◆ CHALLENGE ◆
Please copy the items word for word, from the line with "Where should I" to the line with "click(x=685, y=11)", leaving out the pictures.

◆ AVAILABLE RECORDS ◆

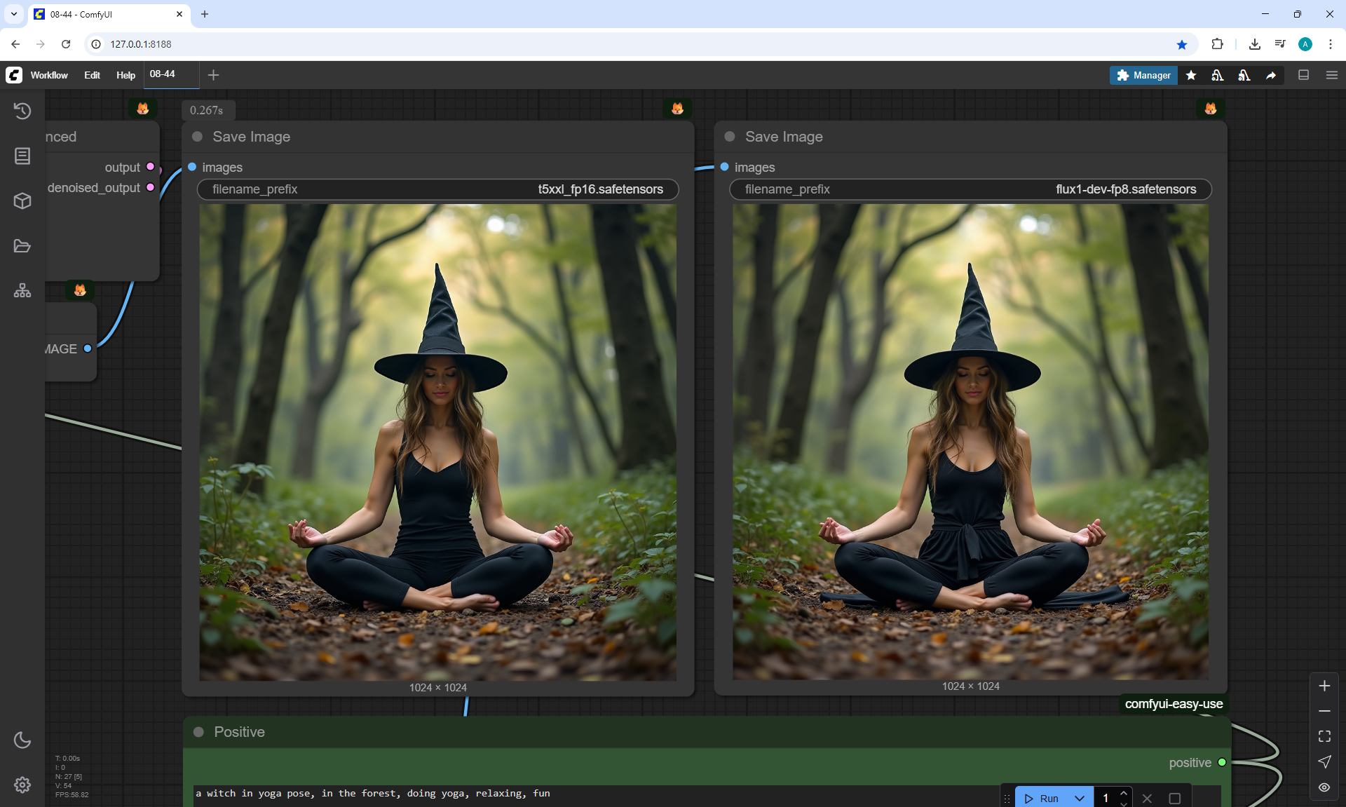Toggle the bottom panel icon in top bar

* * *

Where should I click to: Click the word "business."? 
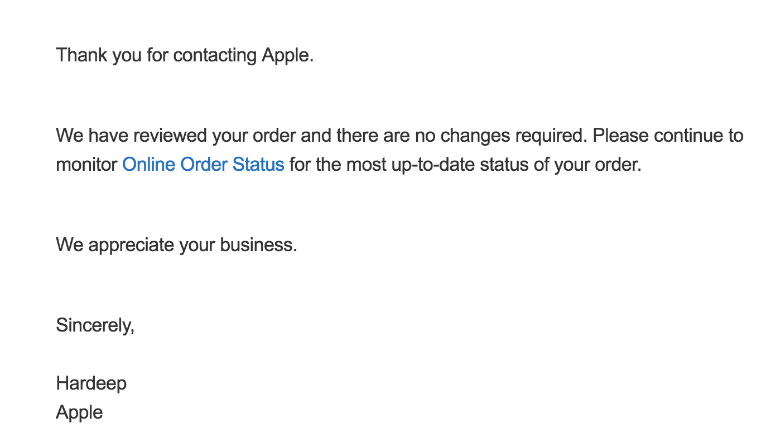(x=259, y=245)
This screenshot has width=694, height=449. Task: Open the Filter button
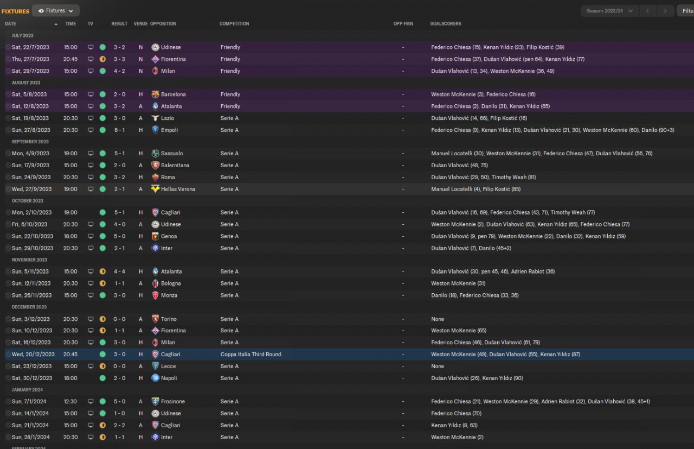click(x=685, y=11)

◆ SOLUTION TO THE PROBLEM ◆
Where should I click to: Click the word "business."? 
(x=259, y=245)
This screenshot has width=694, height=449. Task: Open the Filter button
click(x=685, y=11)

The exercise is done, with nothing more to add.